═════ INFORMATION ═════

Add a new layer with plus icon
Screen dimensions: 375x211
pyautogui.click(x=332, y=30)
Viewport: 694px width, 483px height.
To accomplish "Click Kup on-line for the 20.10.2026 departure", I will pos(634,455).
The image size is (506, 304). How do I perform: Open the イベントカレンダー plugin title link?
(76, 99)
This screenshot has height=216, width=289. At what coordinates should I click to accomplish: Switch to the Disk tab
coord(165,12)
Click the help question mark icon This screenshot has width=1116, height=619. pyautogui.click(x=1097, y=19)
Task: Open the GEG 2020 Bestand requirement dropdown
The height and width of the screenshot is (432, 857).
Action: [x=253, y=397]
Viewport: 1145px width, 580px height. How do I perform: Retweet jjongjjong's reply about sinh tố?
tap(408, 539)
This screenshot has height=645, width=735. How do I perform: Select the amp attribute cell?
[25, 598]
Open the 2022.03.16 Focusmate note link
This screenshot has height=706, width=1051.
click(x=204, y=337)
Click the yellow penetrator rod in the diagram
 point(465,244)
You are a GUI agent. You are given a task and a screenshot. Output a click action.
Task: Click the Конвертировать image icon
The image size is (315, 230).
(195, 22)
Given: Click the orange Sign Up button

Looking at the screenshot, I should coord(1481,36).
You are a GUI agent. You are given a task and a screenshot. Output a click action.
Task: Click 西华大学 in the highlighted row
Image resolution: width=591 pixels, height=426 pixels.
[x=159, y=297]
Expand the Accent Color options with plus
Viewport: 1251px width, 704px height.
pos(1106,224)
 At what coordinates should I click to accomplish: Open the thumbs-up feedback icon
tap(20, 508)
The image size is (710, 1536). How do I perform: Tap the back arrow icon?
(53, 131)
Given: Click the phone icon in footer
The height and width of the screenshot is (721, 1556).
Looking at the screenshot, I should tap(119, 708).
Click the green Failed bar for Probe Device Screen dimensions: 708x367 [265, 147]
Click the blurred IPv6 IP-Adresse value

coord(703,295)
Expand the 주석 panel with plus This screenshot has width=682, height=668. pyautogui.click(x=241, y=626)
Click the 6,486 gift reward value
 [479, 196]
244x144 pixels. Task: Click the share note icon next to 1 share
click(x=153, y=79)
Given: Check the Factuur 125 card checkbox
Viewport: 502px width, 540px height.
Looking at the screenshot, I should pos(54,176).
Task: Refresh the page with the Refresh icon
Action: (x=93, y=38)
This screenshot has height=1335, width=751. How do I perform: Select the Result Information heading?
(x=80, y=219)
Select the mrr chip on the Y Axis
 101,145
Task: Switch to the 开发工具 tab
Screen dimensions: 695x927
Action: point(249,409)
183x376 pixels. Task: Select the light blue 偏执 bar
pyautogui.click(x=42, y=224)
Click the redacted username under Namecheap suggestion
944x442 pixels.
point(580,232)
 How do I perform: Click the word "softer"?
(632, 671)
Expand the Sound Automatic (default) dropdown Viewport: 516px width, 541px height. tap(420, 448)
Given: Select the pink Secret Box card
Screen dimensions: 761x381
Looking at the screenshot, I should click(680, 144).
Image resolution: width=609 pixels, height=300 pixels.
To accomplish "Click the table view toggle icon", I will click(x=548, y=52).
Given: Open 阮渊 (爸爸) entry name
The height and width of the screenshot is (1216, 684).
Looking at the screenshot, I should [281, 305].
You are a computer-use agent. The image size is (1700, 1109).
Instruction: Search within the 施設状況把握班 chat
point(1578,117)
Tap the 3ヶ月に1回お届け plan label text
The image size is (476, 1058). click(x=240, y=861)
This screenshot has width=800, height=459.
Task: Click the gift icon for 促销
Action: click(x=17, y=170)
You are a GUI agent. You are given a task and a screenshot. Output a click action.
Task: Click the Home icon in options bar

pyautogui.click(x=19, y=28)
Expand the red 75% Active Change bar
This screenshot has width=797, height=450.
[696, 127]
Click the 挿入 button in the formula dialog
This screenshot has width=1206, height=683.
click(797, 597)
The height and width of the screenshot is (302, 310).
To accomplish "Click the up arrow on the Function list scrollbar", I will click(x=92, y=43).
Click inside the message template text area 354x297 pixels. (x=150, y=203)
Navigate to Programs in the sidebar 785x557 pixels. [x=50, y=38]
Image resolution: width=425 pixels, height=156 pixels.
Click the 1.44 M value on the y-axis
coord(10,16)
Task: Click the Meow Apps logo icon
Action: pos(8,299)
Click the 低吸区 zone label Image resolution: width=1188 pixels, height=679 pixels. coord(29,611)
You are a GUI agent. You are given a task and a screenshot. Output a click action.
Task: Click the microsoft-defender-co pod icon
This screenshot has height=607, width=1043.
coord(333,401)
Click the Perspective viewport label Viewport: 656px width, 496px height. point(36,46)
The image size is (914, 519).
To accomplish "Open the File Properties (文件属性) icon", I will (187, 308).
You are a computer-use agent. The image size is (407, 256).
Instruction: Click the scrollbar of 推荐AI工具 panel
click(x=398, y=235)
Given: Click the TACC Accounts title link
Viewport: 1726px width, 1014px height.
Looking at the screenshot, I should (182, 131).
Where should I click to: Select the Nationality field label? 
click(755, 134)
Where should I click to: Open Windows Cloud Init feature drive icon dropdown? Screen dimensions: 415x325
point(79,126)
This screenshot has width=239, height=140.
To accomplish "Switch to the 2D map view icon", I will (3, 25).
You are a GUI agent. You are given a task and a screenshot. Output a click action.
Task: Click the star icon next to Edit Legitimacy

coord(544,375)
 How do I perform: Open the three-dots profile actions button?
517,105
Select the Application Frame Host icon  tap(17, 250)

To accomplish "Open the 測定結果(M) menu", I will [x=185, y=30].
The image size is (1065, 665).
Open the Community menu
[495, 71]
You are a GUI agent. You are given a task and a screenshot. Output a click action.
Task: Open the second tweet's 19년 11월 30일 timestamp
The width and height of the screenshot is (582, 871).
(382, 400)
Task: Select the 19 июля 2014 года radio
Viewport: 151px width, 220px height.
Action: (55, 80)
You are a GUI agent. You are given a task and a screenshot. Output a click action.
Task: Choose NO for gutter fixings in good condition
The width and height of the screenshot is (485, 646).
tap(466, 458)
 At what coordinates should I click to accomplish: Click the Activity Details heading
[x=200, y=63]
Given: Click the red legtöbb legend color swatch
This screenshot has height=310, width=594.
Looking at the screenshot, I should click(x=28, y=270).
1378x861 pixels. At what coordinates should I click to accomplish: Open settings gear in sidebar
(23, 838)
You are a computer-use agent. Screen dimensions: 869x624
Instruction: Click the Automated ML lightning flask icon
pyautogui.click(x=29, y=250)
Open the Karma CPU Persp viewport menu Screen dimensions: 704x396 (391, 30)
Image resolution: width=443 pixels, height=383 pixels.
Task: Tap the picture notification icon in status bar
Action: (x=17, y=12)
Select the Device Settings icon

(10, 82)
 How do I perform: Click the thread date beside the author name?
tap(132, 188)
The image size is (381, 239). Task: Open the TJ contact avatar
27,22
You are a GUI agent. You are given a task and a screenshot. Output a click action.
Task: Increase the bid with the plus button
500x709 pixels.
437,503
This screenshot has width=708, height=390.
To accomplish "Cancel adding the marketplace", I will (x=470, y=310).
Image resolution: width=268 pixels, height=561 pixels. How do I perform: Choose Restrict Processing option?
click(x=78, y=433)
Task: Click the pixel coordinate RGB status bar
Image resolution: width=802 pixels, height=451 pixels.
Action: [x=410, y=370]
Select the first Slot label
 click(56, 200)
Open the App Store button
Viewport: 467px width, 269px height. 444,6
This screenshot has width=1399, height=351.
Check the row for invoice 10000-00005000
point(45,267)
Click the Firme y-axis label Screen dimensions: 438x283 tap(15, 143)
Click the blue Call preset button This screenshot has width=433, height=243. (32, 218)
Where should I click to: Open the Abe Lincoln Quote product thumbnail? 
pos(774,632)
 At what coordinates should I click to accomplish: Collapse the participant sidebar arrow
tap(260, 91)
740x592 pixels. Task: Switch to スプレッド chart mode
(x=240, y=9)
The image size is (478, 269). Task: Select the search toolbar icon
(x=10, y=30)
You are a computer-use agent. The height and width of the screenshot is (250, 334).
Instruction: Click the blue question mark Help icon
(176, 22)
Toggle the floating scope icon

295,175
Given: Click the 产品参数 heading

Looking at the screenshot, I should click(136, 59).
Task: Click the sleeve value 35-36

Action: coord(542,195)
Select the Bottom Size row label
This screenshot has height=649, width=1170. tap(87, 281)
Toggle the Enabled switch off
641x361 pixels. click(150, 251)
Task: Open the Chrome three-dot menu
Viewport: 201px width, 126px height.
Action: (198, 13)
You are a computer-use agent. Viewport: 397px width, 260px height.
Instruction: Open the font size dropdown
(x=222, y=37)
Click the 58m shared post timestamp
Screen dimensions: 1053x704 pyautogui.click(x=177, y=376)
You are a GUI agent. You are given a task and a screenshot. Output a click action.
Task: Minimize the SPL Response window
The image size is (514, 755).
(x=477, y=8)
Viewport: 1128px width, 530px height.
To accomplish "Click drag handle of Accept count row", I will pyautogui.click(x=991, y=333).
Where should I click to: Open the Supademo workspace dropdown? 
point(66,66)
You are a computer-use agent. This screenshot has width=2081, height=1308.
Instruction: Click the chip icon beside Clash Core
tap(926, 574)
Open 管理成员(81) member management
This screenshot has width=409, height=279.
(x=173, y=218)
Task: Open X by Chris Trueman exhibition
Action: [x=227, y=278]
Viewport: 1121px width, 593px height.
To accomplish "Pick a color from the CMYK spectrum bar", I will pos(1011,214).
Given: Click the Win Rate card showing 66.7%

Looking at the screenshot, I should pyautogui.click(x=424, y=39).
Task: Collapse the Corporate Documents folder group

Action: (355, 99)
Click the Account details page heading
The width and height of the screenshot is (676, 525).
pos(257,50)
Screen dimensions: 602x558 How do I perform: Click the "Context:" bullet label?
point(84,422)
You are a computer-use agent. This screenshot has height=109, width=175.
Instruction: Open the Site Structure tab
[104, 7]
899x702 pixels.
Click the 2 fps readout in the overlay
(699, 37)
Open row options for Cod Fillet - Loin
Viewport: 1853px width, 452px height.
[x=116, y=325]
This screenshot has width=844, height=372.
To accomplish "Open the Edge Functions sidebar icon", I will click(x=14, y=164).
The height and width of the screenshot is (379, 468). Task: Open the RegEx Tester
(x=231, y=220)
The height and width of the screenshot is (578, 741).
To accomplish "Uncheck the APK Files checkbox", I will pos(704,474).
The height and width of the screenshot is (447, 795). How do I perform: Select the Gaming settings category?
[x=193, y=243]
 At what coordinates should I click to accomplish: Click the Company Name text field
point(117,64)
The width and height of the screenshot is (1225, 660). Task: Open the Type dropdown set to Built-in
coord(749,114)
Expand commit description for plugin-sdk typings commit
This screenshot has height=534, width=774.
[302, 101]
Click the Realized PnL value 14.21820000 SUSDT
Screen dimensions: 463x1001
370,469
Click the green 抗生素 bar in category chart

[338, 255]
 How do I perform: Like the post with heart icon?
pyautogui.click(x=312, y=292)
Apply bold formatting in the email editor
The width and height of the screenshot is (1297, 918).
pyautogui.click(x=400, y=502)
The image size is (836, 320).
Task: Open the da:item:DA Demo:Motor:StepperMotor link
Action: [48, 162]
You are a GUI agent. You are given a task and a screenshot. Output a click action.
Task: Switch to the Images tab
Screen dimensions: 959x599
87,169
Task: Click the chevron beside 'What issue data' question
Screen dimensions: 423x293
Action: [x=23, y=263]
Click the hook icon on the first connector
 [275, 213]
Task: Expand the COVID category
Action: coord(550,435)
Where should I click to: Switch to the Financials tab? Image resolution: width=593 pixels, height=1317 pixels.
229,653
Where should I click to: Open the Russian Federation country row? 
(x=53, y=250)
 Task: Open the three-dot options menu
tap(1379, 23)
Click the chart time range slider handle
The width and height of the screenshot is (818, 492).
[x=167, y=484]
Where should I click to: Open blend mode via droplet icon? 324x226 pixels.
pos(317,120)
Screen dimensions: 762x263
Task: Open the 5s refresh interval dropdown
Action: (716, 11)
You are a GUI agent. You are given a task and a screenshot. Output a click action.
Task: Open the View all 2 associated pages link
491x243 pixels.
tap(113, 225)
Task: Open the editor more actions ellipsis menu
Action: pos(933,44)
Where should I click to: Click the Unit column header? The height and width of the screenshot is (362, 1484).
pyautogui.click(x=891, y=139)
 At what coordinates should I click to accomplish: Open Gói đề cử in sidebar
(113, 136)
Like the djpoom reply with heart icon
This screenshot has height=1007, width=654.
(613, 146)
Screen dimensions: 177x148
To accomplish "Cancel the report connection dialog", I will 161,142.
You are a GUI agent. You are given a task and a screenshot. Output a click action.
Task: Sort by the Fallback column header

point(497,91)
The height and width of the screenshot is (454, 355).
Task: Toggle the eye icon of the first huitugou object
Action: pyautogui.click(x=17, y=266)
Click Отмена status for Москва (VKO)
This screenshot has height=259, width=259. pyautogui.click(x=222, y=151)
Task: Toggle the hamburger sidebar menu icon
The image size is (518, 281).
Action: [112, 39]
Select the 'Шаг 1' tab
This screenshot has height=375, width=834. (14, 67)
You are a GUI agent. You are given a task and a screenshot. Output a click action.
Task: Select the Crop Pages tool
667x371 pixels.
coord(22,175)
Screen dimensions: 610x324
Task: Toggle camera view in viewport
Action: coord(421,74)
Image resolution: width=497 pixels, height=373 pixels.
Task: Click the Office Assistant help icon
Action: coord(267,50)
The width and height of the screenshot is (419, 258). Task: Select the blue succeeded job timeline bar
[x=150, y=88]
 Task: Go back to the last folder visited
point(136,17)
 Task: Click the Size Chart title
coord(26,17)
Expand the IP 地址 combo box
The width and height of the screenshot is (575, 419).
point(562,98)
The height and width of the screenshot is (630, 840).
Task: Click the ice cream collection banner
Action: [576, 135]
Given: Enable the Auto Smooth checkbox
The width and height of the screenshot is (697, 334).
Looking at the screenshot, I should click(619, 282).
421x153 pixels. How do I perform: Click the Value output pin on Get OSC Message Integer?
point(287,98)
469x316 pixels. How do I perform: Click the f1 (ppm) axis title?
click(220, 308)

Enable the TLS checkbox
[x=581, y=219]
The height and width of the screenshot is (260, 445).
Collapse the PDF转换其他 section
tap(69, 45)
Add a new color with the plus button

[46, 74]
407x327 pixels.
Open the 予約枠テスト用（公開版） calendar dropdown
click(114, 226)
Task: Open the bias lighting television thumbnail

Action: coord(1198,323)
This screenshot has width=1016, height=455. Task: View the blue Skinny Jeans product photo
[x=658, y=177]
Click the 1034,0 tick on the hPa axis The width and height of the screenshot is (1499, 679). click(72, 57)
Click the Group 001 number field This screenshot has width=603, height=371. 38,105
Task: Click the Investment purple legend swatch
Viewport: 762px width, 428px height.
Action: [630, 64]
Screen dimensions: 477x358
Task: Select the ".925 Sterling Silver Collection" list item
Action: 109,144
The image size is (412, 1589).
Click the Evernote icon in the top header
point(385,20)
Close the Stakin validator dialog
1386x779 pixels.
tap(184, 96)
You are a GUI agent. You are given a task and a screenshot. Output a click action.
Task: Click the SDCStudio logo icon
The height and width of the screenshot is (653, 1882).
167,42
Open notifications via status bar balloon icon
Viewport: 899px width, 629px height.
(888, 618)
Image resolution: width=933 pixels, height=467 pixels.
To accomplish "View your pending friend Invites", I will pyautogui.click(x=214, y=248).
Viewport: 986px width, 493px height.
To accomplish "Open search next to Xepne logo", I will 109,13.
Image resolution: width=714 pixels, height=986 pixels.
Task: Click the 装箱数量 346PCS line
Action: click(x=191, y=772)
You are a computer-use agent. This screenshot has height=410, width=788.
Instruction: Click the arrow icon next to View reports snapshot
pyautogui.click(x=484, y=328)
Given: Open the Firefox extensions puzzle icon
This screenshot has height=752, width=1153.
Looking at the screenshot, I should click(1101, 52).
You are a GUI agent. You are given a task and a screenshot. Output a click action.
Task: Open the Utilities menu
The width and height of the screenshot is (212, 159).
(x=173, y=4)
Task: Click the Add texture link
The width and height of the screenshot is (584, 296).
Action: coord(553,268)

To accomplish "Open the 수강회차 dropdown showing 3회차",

═════

● **PROBLEM DESCRIPTION**:
Lines above that include the string "Cancel" need to be copied.

● **WRITTEN RESPONSE**:
To accomplish "Cancel adding the marketplace", I will (x=470, y=310).
To accomplish "Cancel the report connection dialog", I will 161,142.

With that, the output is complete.